A Pod is stuck ContainerCreating for several minutes with no obvious image-pull failure. Using only the node-side sequence diagram in this chapter, list three concrete arrows where it could be stuck and the symptom each produces.

Show answer
(a) `CSI: attach & mount` — volume not attaching shows `FailedAttachVolume` / `FailedMount` events. (b) `CNI: ADD` — CNI couldn't assign an IP, events mention "failed to set up sandbox container" or "failed to allocate IP". (c) `PullImage` — registry reachability/auth, surfaces as `ErrImagePull` / `ImagePullBackOff`. `kubectl describe pod` events name the failing step (see §Sequence: a Pod starting on a node).
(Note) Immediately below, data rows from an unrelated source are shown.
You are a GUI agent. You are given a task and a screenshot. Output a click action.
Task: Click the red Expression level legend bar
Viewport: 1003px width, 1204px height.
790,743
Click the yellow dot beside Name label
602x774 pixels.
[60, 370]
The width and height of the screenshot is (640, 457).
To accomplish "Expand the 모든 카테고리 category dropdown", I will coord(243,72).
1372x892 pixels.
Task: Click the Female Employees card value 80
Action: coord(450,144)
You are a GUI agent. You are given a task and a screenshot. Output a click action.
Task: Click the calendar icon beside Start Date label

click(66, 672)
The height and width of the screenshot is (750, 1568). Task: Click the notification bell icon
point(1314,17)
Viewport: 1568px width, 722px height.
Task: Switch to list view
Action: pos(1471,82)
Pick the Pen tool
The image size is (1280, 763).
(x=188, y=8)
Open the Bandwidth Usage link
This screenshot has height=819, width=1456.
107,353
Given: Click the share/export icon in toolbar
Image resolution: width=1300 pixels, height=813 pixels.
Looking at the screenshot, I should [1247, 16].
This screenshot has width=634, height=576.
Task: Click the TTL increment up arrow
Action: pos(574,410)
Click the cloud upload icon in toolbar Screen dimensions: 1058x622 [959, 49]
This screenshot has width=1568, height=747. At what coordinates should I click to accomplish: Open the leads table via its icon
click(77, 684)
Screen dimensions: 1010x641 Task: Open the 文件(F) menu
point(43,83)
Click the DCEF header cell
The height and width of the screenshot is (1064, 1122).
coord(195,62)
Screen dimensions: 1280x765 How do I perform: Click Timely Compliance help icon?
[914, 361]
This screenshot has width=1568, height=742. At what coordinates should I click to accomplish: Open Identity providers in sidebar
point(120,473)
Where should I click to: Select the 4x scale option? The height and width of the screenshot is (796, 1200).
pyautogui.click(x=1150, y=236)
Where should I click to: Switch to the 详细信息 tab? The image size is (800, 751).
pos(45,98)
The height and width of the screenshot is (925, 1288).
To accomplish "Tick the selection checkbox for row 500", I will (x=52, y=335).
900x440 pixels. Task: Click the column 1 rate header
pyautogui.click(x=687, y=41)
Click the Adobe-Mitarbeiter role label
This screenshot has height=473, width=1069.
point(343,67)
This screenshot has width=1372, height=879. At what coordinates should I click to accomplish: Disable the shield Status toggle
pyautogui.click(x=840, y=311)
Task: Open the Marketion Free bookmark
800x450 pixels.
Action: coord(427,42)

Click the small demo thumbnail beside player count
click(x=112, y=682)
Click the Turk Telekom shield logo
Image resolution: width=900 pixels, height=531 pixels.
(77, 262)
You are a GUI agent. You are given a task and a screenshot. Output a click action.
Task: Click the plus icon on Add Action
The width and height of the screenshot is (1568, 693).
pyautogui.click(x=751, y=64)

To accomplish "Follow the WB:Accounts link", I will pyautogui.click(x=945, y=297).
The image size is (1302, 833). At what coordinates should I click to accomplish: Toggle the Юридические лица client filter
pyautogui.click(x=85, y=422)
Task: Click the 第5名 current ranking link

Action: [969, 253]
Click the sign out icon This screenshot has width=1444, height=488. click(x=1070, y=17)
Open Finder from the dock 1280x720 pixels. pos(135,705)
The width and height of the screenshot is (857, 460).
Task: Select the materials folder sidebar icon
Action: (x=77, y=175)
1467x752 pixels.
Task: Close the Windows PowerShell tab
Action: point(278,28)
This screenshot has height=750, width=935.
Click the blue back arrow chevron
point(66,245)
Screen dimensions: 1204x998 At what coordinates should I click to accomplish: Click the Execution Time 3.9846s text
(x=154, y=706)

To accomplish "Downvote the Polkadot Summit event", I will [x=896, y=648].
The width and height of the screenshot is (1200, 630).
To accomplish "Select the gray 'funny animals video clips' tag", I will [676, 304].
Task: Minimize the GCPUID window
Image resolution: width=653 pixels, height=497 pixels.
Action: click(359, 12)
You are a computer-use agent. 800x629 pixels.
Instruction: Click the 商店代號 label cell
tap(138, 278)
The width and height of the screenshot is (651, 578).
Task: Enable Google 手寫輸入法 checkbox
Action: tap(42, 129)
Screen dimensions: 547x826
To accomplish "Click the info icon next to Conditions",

Hands-on extension: with a kind cluster running, docker exec into the node container and run crictl pods then crictl ps. Count the entries. Why are there more pods than running containers?

What you should see
`crictl pods` lists every Pod sandbox (including the pause container per Pod); `crictl ps` lists only running app containers. Each app Pod contributes one sandbox + N app containers, so `pods` ≥ unique Pod count and `ps` ≥ sum of app containers per Pod. The discrepancy is exactly the invisible pause container per Pod (see §The pause container, §Hands-on with the Bookstore).